Suppose we have the following case class and type alias:
scala> case class Foo[A](a: A) defined class Foo scala> type F = Foo[_] defined type alias F
Now we can (not very useful) make a list of things like F :
scala> val foos: List[F] = List(Foo(1), Foo("a"), Foo('a)) foos: List[F] = List(Foo(1), Foo(a), Foo('a))
And we can turn this into an array:
scala> foos.toArray res0: Array[F] = Array(Foo(1), Foo(a), Foo('a))

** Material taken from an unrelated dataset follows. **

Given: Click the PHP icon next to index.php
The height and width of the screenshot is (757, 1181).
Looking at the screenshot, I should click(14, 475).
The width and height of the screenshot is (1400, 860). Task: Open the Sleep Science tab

It is so clear that the compiler can find the manifest that it needs as an implicit argument to the toArray method on the List . But if we ask for a simple old Manifest for F , we get an error:
scala> manifest[F] <console>:11: error: overloaded method value classType with alternatives: (prefix: scala.reflect.Manifest[_],clazz: Class[_],args: scala.reflect.Manifest[_]*)scala.reflect.Manifest[F] <and> (clazz: Class[F],arg1: scala.reflect.Manifest[_],args: scala.reflect.Manifest[_]*)scala.reflect.Manifest[F] <and> (clazz: Class[_])scala.reflect.Manifest[F] cannot be applied to (java.lang.Class[Foo[_$1]], scala.reflect.Manifest[_$1]) manifest[F]
So it’s clear that the compiler is having problems using the manifest to represent a wildcard in our type alias.
The reason for toArray is that it expects ClassManifest , not just Manifest . And in fact, we can get ClassManifest for F without any problems, precisely because ClassManifest uses OptManifest to represent its type arguments - unlike Manifest , whose type arguments are just other things like Manifest .
scala> classManifest[F] res2: ClassManifest[F] = Foo[<?>]
This <?> Is the string representation of NoManifest . It plays the role of None , allowing the compiler to present class information about type F (which, fortunately, is all we need to create an array) without saying anything about type F arguments outside of "No, I can not model it."